Birmingham City Council and PCTs have appointed an obesity czar to tackle the childhood obesity problem in the city. The role's £45,000 salary is being funded by the local Health and Wellbeing partnership.
Dr Patrick Lowe was appointed three months ago to work out how obesity can be tackled in the young. An estimated one child in 10 in the area is obese when they start school.
'My primary responsibility is to produce a pan-Birmingham strategy that will be the basis of all the agencies in Birmingham whose work impacts on childhood obesity,' said Dr Lowe.
The role, which will initially run for 12 months, was created by Birmingham's task force for children and young people's nutrition and health, which has been running since October 2005.
It includes professionals from transport and leisure industries, as well as clinicians.
So far, Dr Lowe has been examining initiatives taking place across the city to see which are effective. His central role is as a filtering tool to assess the priorities of different groups.
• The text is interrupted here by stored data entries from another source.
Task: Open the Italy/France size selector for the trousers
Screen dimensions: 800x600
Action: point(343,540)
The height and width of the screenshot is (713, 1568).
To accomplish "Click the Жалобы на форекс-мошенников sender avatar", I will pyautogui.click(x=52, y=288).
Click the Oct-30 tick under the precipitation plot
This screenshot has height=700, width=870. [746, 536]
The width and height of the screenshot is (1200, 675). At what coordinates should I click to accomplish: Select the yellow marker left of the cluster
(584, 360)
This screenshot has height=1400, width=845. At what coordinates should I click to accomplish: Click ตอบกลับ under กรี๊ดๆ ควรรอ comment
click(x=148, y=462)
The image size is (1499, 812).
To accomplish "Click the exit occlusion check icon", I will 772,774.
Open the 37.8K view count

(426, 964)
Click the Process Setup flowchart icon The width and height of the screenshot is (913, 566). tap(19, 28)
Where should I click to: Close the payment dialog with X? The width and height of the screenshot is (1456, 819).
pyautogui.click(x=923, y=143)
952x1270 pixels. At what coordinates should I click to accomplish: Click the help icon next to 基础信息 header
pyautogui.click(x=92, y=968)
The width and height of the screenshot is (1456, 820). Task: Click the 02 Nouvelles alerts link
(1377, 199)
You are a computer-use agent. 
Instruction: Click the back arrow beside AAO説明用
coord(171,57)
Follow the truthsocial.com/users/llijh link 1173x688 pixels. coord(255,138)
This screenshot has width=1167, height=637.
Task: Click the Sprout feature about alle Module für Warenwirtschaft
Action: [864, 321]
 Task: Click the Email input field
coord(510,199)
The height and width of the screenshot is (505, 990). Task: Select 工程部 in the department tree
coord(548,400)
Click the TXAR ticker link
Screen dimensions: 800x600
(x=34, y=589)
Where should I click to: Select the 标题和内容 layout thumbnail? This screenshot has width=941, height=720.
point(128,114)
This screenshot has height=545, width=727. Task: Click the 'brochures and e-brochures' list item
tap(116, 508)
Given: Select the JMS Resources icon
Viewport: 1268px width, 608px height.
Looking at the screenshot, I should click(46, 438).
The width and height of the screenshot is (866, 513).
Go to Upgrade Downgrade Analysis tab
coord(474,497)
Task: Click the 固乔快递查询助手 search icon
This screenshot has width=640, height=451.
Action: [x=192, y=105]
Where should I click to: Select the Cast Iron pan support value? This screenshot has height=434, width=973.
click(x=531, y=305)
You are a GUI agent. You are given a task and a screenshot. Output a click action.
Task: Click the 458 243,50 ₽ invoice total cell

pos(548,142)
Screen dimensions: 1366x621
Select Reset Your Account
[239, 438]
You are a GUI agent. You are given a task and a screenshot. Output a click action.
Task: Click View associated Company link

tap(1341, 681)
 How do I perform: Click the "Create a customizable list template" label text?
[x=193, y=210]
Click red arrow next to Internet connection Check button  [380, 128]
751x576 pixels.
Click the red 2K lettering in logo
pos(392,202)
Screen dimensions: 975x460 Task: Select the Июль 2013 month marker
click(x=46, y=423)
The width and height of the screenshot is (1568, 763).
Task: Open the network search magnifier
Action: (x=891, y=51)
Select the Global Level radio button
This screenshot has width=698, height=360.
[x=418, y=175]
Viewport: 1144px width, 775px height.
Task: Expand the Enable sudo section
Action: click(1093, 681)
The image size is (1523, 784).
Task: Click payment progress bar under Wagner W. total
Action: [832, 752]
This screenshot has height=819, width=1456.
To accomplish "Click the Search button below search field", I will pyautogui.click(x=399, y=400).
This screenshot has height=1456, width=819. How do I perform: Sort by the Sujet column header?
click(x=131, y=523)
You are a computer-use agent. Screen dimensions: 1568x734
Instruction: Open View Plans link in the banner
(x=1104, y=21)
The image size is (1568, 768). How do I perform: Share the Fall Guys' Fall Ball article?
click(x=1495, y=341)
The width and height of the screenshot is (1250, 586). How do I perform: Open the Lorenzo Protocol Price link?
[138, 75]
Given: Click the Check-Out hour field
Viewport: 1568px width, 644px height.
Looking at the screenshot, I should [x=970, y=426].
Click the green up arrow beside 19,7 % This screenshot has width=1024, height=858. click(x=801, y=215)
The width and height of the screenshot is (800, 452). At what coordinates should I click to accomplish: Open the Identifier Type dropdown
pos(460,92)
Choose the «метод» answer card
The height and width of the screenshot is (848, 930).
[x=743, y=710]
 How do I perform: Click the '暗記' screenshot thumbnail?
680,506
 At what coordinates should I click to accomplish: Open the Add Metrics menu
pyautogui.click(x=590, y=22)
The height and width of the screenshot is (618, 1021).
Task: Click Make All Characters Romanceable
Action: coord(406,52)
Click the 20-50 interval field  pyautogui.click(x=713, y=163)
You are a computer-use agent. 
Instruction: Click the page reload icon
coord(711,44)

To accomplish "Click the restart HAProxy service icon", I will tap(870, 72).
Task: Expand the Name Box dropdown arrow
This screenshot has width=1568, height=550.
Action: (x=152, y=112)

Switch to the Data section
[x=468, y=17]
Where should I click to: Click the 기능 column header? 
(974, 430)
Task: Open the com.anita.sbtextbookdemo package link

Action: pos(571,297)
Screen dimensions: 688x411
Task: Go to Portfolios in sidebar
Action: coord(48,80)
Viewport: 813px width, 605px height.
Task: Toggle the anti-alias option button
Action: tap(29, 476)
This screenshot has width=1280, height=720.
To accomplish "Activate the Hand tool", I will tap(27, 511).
'The model is very much one the central government needs to follow,' said Dr Lowe. 'You have three government departments, but we haven't got a named individual whose main responsibility is obesity.'
Dr David Haslam, clinical director of the National Obesity Forum (NOF) and a GP in Hertfordshire, did not support the Birmingham approach.
'It's just another layer of bureaucracy thrown in,' he said.
'We need implementation rather than people put into position to say again what we have heard before. Putting a czar in place isn't a cost-effective thing to do. The quick fix and the most important target is the quality framework,' he added.
'From the moment it gets put into the quality framework, obesity management will improve.'
Currently, the quality framework awards eight points for producing a register of over-16s with a BMI of 30 or more.
But the NOF wants a register for children also to be included.